Con un improvviso abbagliamento o quando l'ambiente in cui ci troviamo è molto luminoso, oppure se si verifica un violento cambiamento di luminosità, gli occhi reagiscono prontamente  in modo da ridurre la quantità di luce che arriva alla retina mediante il restringimento delle pupille e socchiudendo le palpebre; ma la capacità visiva è stata comunque ridotta, dal momento che la rodopsina è stata trasformata e gli impulsi inviati al nervo ottico risultano più deboli; per questo occorre qualche secondo per ripristinare la funzione ottimale dei fotorecettori e, se in casi come questi si è alla guida di un veicolo, è consigliabile rallentare!!
Passando, invece, dalla luce al buio, anche in questo caso gli occhi si adattano alla nuova situazione:  le pupille si dilatano per far entrare più luce possibile e nei bastoncelli viene prodotto il pigmento fotosensibile di rodopsina; purtroppo, la formazione della rodopsina richiede circa 10/20 minuti e solo trascorso questo tempo che l'occhio è in grado di  produrre gli impulsi che permettono all'individuo di percepire la poca luce presente.

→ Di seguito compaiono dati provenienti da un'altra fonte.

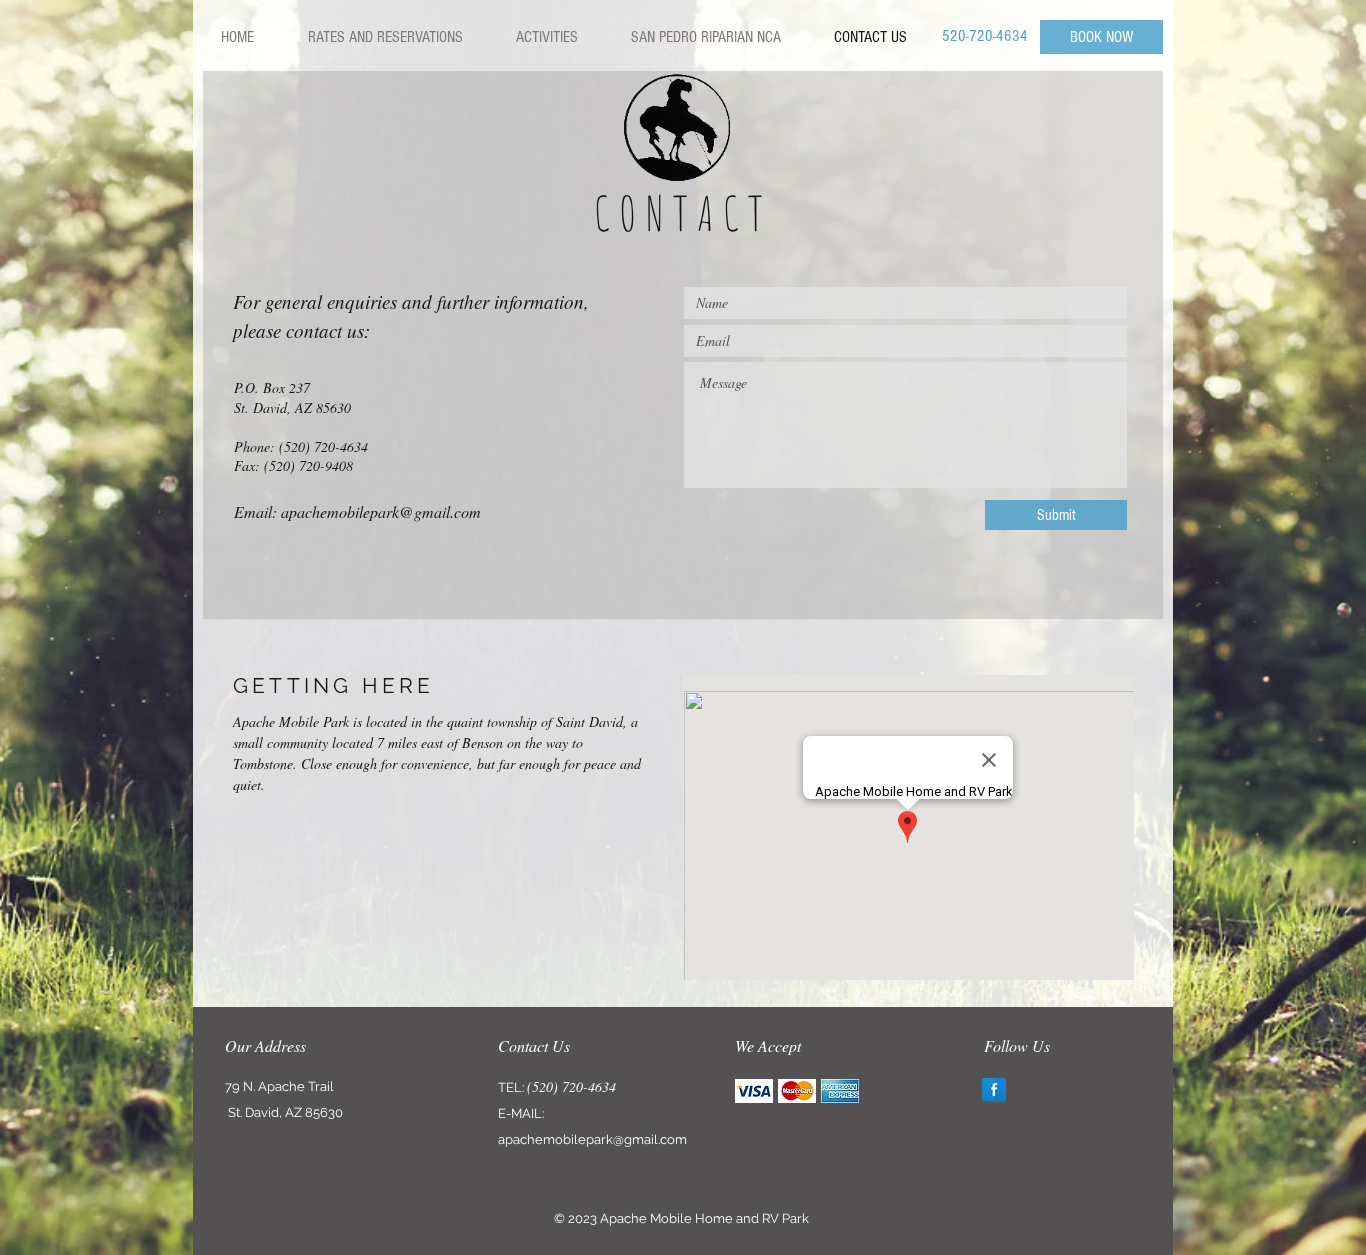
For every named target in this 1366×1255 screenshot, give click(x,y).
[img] (754, 1090)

Anche in tale situazione occorre rallentare se si è alla guida di un veicolo.
Quindi, in seguito all'alterazione delle sostanze suddette, causata dalla presenza o assenza di luce,  vengono generati gli impulsi che, mediante il nervo ottico, giungono al cervello. Per vedere bene non occorrono solo due occhi buoni... ci vuole cervello!!
L'ampiezza del campo visivo cala se si aumenta la velocità; e di questo bisogna tenerne conto se ci si mette alla guida di un veicolo, come anche il fatto che un occhio solo non è in grado di rilevare con esattezza l'effettiva consistenza di un oggetto ma solo il contemporaneo funzionamento delle due retine di due occhi, consente di capire il corretto rilievo degli oggetti e la distanza dall'osservatore.
Quando si è per strada alla guida di un veicolo, la visibilità dipende anche dalla distanza di visibilità, che è un parametro dato dalla somma dello spazio necessario per manovrare il veicolo e lo spazio percorso durante il tempo di reazione del conducente.

Il tempo medio impiegato dallo stimolo visivo per giungere al cervello ed essere decodificato, è compreso fra 0.7 e 1.3 secondi, tempo che corrisponde quindi al tempo di reazione di fronte ad un ostacolo. L'alcool altera i movimenti dell'occhio e, di conseguenza, allunga fino a 2.5 secondi il tempo di reazione.